■ **Exercise**
Nothing may be left out or changed. Print every entry.

■ **Source information**
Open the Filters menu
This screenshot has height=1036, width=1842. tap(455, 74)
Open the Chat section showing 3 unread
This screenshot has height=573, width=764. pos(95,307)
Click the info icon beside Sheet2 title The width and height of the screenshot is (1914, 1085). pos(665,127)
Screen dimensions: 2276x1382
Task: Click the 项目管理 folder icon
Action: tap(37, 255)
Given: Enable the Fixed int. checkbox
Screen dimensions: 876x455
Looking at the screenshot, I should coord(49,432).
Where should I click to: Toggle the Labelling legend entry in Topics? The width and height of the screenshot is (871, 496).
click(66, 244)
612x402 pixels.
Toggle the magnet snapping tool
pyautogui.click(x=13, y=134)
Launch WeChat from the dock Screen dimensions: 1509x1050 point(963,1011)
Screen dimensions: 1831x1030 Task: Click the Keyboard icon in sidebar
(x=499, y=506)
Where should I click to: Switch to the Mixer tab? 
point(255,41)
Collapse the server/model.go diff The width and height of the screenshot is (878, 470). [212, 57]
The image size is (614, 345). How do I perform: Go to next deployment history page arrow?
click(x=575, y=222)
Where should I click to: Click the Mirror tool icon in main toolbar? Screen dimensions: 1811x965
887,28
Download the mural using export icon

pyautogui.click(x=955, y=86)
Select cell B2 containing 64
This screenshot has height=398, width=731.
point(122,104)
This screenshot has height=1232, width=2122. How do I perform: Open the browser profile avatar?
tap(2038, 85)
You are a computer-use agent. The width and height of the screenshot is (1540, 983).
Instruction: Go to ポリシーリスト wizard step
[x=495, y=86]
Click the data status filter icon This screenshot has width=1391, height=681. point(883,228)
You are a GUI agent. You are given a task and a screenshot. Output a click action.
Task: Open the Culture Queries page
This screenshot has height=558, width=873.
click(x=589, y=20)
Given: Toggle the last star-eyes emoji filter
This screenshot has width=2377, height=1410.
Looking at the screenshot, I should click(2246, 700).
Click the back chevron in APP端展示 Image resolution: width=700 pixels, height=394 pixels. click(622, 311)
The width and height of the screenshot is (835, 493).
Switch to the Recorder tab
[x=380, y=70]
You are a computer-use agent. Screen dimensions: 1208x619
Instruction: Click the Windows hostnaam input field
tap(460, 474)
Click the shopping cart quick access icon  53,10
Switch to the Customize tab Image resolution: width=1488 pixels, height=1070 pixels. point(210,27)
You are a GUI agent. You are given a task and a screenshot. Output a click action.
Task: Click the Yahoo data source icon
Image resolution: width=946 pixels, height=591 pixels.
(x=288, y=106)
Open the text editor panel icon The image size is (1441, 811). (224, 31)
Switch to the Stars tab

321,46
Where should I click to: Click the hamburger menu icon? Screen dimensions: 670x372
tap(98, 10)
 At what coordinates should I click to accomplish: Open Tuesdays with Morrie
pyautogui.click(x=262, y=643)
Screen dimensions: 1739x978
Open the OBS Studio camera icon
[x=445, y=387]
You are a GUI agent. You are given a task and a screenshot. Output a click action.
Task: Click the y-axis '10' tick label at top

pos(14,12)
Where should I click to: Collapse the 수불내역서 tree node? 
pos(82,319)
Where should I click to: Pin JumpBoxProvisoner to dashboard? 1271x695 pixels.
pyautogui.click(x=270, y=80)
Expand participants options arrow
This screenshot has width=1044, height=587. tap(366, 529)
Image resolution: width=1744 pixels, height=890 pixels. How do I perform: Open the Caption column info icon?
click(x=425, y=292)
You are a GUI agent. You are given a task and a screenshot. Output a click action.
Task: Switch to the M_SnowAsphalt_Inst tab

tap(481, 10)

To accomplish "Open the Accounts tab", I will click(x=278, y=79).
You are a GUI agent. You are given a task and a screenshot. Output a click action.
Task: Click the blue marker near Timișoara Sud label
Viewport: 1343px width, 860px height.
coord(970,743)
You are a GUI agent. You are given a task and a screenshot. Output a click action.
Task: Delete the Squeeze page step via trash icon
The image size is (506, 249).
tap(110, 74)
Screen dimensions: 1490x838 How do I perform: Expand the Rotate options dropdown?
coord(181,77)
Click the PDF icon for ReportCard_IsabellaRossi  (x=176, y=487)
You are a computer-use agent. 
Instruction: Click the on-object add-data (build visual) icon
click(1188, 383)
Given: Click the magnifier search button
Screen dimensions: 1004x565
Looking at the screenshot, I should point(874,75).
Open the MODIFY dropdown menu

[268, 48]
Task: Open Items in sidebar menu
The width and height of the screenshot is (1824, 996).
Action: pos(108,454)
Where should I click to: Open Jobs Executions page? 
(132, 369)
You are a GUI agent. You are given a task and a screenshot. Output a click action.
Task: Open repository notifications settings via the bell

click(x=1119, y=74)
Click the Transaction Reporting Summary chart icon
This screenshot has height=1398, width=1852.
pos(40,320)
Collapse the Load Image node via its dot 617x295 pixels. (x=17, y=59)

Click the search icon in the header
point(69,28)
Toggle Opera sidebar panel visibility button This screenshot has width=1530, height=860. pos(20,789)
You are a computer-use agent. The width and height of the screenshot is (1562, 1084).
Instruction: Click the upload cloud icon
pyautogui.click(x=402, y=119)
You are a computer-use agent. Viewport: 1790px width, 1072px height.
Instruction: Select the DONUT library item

■ **Answer below**
Open the Filters menu
This screenshot has height=1036, width=1842. tap(455, 74)
Open the Chat section showing 3 unread
This screenshot has height=573, width=764. pos(95,307)
Click the info icon beside Sheet2 title The width and height of the screenshot is (1914, 1085). pos(665,127)
Screen dimensions: 2276x1382
Task: Click the 项目管理 folder icon
Action: tap(37, 255)
Given: Enable the Fixed int. checkbox
Screen dimensions: 876x455
Looking at the screenshot, I should coord(49,432).
Where should I click to: Toggle the Labelling legend entry in Topics? The width and height of the screenshot is (871, 496).
click(66, 244)
612x402 pixels.
Toggle the magnet snapping tool
pyautogui.click(x=13, y=134)
Launch WeChat from the dock Screen dimensions: 1509x1050 point(963,1011)
Screen dimensions: 1831x1030 Task: Click the Keyboard icon in sidebar
(x=499, y=506)
Where should I click to: Switch to the Mixer tab? 
point(255,41)
Collapse the server/model.go diff The width and height of the screenshot is (878, 470). [212, 57]
The image size is (614, 345). How do I perform: Go to next deployment history page arrow?
click(x=575, y=222)
Where should I click to: Click the Mirror tool icon in main toolbar? Screen dimensions: 1811x965
887,28
Download the mural using export icon

pyautogui.click(x=955, y=86)
Select cell B2 containing 64
This screenshot has height=398, width=731.
point(122,104)
This screenshot has height=1232, width=2122. How do I perform: Open the browser profile avatar?
tap(2038, 85)
You are a computer-use agent. The width and height of the screenshot is (1540, 983).
Instruction: Go to ポリシーリスト wizard step
[x=495, y=86]
Click the data status filter icon This screenshot has width=1391, height=681. point(883,228)
You are a GUI agent. You are given a task and a screenshot. Output a click action.
Task: Open the Culture Queries page
This screenshot has height=558, width=873.
click(x=589, y=20)
Given: Toggle the last star-eyes emoji filter
This screenshot has width=2377, height=1410.
Looking at the screenshot, I should click(2246, 700).
Click the back chevron in APP端展示 Image resolution: width=700 pixels, height=394 pixels. click(622, 311)
The width and height of the screenshot is (835, 493).
Switch to the Recorder tab
[x=380, y=70]
You are a computer-use agent. Screen dimensions: 1208x619
Instruction: Click the Windows hostnaam input field
tap(460, 474)
Click the shopping cart quick access icon  53,10
Switch to the Customize tab Image resolution: width=1488 pixels, height=1070 pixels. point(210,27)
You are a GUI agent. You are given a task and a screenshot. Output a click action.
Task: Click the Yahoo data source icon
Image resolution: width=946 pixels, height=591 pixels.
(x=288, y=106)
Open the text editor panel icon The image size is (1441, 811). (224, 31)
Switch to the Stars tab

321,46
Where should I click to: Click the hamburger menu icon? Screen dimensions: 670x372
tap(98, 10)
 At what coordinates should I click to accomplish: Open Tuesdays with Morrie
pyautogui.click(x=262, y=643)
Screen dimensions: 1739x978
Open the OBS Studio camera icon
[x=445, y=387]
You are a GUI agent. You are given a task and a screenshot. Output a click action.
Task: Click the y-axis '10' tick label at top

pos(14,12)
Where should I click to: Collapse the 수불내역서 tree node? 
pos(82,319)
Where should I click to: Pin JumpBoxProvisoner to dashboard? 1271x695 pixels.
pyautogui.click(x=270, y=80)
Expand participants options arrow
This screenshot has width=1044, height=587. tap(366, 529)
Image resolution: width=1744 pixels, height=890 pixels. How do I perform: Open the Caption column info icon?
click(x=425, y=292)
You are a GUI agent. You are given a task and a screenshot. Output a click action.
Task: Switch to the M_SnowAsphalt_Inst tab

tap(481, 10)

To accomplish "Open the Accounts tab", I will click(x=278, y=79).
You are a GUI agent. You are given a task and a screenshot. Output a click action.
Task: Click the blue marker near Timișoara Sud label
Viewport: 1343px width, 860px height.
coord(970,743)
You are a GUI agent. You are given a task and a screenshot. Output a click action.
Task: Delete the Squeeze page step via trash icon
The image size is (506, 249).
tap(110, 74)
Screen dimensions: 1490x838 How do I perform: Expand the Rotate options dropdown?
coord(181,77)
Click the PDF icon for ReportCard_IsabellaRossi  (x=176, y=487)
You are a computer-use agent. 
Instruction: Click the on-object add-data (build visual) icon
click(1188, 383)
Given: Click the magnifier search button
Screen dimensions: 1004x565
Looking at the screenshot, I should point(874,75).
Open the MODIFY dropdown menu

[268, 48]
Task: Open Items in sidebar menu
The width and height of the screenshot is (1824, 996).
Action: pos(108,454)
Where should I click to: Open Jobs Executions page? 
(132, 369)
You are a GUI agent. You are given a task and a screenshot. Output a click action.
Task: Open repository notifications settings via the bell

click(x=1119, y=74)
Click the Transaction Reporting Summary chart icon
This screenshot has height=1398, width=1852.
pos(40,320)
Collapse the Load Image node via its dot 617x295 pixels. (x=17, y=59)

Click the search icon in the header
point(69,28)
Toggle Opera sidebar panel visibility button This screenshot has width=1530, height=860. pos(20,789)
You are a computer-use agent. The width and height of the screenshot is (1562, 1084).
Instruction: Click the upload cloud icon
pyautogui.click(x=402, y=119)
You are a computer-use agent. Viewport: 1790px width, 1072px height.
Instruction: Select the DONUT library item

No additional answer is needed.